— WHAT IS REQUIRED —
Exactly as they appear, copy the lines from the start of the entries below to the line containing "Viewport: 1403px width, 992px height.", both ends included.

Collected data
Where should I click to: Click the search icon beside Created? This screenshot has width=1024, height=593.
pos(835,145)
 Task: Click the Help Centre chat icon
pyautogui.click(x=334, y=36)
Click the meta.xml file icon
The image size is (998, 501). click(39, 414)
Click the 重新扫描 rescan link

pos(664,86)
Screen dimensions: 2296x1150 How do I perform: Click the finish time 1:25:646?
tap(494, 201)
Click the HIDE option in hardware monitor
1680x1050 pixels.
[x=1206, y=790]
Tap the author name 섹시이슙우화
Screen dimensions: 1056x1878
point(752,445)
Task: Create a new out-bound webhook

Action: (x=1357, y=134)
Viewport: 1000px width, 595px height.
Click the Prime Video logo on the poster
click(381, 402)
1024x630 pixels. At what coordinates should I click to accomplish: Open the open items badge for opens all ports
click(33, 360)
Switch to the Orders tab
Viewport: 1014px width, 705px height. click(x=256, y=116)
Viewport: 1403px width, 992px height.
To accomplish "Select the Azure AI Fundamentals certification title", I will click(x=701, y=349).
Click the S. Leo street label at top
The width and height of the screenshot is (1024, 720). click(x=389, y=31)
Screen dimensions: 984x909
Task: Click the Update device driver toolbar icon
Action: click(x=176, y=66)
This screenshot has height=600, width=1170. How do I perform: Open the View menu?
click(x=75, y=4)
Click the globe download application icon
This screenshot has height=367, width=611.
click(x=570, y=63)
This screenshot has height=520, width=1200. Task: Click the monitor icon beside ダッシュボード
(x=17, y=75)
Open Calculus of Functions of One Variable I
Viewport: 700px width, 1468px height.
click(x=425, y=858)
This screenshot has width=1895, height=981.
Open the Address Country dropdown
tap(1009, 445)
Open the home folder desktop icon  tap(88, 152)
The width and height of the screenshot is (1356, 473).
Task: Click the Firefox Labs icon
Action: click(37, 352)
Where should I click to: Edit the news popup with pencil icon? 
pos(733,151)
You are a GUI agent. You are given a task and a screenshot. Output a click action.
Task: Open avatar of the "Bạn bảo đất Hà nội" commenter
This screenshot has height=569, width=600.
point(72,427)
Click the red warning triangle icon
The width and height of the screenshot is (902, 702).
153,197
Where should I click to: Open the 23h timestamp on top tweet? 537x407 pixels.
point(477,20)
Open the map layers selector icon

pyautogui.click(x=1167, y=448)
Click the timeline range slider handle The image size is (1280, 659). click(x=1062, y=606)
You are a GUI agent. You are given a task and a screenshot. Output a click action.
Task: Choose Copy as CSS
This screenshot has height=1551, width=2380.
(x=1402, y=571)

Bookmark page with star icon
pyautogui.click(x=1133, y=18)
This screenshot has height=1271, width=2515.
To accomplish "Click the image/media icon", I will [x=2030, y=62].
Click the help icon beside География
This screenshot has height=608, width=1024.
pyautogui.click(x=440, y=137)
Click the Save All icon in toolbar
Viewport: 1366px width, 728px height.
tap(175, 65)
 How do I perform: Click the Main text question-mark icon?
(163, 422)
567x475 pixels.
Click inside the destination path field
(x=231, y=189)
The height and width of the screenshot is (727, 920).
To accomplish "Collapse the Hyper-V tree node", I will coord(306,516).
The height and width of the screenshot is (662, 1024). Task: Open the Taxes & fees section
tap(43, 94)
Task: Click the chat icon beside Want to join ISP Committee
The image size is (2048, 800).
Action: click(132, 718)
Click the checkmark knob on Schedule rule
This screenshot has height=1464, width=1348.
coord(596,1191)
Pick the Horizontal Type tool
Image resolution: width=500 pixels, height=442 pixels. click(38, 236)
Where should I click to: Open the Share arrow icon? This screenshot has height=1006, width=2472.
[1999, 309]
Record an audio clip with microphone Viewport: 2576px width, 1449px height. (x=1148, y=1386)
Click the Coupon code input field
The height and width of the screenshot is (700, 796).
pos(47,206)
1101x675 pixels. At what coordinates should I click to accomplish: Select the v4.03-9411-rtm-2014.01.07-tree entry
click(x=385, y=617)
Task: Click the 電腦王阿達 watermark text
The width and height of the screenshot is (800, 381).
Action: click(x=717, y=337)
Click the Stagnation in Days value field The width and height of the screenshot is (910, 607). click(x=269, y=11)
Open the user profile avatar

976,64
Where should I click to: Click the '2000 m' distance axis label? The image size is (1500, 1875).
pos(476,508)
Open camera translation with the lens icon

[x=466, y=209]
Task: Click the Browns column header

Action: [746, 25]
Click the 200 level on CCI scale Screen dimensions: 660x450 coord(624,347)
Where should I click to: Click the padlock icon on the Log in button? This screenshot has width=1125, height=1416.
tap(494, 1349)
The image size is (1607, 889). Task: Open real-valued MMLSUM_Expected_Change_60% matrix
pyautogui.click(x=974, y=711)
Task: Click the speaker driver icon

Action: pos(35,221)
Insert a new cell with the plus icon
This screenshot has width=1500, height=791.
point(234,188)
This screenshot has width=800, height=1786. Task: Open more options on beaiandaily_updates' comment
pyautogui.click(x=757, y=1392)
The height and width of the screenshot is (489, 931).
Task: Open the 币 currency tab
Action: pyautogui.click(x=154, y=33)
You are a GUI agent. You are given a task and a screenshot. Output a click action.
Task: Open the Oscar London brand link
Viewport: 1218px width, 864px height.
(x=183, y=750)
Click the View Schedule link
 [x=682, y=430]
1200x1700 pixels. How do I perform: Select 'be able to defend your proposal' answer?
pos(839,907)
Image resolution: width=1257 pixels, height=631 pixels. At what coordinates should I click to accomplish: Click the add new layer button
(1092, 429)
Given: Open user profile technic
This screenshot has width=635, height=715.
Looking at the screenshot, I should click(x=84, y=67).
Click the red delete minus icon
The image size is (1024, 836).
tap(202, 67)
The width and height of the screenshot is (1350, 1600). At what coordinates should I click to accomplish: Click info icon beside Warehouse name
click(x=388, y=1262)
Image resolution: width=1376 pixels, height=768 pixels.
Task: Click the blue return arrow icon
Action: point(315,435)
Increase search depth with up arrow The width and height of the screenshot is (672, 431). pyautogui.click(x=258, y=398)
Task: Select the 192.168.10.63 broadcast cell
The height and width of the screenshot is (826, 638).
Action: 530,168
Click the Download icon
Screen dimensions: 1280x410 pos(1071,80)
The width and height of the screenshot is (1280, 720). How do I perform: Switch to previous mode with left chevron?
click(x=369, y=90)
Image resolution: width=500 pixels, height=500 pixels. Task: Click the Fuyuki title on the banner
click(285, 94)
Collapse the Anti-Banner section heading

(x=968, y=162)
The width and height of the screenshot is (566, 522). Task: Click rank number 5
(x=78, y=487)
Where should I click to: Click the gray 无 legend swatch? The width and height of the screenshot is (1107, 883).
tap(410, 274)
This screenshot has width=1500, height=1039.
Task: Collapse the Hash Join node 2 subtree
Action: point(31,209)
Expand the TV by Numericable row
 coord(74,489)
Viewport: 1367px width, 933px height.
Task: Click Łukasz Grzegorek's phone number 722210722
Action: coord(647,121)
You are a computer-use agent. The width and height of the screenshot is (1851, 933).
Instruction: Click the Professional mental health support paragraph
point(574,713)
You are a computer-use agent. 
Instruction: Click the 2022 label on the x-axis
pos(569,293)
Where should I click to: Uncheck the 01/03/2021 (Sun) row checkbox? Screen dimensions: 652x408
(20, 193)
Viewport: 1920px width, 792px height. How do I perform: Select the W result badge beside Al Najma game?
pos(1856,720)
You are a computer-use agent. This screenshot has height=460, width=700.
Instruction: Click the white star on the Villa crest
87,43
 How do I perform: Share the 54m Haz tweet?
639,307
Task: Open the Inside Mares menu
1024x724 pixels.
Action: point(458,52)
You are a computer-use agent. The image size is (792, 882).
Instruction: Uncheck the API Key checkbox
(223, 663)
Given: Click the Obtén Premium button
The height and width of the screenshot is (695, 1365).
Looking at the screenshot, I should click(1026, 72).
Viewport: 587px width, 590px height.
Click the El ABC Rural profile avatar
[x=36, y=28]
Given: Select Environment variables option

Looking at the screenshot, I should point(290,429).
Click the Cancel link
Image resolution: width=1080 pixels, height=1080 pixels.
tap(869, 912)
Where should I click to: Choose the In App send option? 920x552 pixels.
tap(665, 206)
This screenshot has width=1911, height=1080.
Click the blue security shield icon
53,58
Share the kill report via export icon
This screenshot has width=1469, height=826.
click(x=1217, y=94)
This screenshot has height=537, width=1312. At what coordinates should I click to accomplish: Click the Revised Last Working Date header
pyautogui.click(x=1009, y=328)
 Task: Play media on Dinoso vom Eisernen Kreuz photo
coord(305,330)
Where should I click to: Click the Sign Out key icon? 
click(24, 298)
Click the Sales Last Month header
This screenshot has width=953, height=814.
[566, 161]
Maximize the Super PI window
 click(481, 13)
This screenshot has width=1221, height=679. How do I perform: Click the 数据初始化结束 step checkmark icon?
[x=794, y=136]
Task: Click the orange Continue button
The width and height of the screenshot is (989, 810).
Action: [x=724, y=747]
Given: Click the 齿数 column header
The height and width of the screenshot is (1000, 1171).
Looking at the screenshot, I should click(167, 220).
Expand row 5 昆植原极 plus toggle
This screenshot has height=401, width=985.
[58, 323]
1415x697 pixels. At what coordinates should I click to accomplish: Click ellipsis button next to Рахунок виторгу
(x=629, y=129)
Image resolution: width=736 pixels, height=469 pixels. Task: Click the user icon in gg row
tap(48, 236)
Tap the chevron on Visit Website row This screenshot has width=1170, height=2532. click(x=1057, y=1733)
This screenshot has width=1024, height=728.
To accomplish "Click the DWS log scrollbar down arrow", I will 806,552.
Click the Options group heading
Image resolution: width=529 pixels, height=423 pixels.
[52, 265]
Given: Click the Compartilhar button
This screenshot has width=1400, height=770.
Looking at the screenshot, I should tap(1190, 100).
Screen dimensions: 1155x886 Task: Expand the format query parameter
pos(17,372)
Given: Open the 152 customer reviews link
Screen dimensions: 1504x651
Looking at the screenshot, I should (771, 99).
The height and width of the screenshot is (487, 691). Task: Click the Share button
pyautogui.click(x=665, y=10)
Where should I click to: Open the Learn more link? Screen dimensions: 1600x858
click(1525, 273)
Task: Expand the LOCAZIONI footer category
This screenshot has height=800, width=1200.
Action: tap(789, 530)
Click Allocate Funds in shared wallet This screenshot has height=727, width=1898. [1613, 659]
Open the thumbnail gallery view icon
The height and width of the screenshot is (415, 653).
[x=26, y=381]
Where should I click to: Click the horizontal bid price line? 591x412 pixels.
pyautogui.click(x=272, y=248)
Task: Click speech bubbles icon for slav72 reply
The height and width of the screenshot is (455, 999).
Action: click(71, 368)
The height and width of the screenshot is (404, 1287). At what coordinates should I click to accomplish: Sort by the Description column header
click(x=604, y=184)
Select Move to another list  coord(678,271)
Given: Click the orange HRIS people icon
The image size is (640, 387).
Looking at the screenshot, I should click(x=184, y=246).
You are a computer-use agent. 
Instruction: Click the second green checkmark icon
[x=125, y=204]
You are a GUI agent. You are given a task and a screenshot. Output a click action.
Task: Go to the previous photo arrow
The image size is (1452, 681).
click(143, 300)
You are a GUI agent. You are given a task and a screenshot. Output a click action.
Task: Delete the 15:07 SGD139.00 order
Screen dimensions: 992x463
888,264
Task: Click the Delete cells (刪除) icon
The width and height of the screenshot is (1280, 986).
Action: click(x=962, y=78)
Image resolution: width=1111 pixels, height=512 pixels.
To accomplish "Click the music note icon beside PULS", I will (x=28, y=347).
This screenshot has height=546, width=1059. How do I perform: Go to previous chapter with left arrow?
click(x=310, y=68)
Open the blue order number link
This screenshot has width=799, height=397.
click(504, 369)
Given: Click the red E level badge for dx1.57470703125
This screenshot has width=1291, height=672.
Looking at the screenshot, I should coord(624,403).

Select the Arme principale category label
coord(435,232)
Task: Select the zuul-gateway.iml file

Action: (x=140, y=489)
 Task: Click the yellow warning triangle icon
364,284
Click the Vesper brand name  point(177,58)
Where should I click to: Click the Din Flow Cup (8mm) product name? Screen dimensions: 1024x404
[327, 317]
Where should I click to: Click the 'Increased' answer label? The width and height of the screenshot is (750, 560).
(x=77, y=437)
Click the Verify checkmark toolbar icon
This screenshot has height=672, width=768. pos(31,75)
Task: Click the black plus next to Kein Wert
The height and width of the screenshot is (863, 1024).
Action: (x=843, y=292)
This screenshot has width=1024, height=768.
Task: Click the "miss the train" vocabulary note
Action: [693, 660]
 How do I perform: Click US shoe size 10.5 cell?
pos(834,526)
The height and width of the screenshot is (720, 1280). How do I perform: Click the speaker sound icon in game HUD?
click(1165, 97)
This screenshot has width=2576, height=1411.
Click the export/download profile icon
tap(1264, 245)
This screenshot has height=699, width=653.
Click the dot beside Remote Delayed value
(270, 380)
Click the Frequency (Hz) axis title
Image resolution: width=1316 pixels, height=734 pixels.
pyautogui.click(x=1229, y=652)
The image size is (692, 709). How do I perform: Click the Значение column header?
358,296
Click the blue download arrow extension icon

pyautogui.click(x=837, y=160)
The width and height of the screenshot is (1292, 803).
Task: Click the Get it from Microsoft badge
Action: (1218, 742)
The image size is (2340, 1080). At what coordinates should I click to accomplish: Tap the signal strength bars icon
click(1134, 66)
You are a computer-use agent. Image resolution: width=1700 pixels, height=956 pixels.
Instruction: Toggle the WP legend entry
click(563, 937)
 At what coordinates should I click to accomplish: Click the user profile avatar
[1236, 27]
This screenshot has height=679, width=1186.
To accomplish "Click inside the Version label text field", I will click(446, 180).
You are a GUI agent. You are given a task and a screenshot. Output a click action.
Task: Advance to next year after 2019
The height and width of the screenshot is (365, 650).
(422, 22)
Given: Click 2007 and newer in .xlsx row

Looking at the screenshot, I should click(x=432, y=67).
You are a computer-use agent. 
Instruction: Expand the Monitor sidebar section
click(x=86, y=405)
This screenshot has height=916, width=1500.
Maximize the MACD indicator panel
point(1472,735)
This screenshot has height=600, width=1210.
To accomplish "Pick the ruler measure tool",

— YOUR RESPONSE —
Where should I click to: Click the search icon beside Created? This screenshot has width=1024, height=593.
pos(835,145)
 Task: Click the Help Centre chat icon
pyautogui.click(x=334, y=36)
Click the meta.xml file icon
The image size is (998, 501). click(39, 414)
Click the 重新扫描 rescan link

pos(664,86)
Screen dimensions: 2296x1150 How do I perform: Click the finish time 1:25:646?
tap(494, 201)
Click the HIDE option in hardware monitor
1680x1050 pixels.
[x=1206, y=790]
Tap the author name 섹시이슙우화
Screen dimensions: 1056x1878
point(752,445)
Task: Create a new out-bound webhook

Action: (x=1357, y=134)
Viewport: 1000px width, 595px height.
Click the Prime Video logo on the poster
click(381, 402)
1024x630 pixels. At what coordinates should I click to accomplish: Open the open items badge for opens all ports
click(33, 360)
Switch to the Orders tab
Viewport: 1014px width, 705px height. click(x=256, y=116)
Viewport: 1403px width, 992px height.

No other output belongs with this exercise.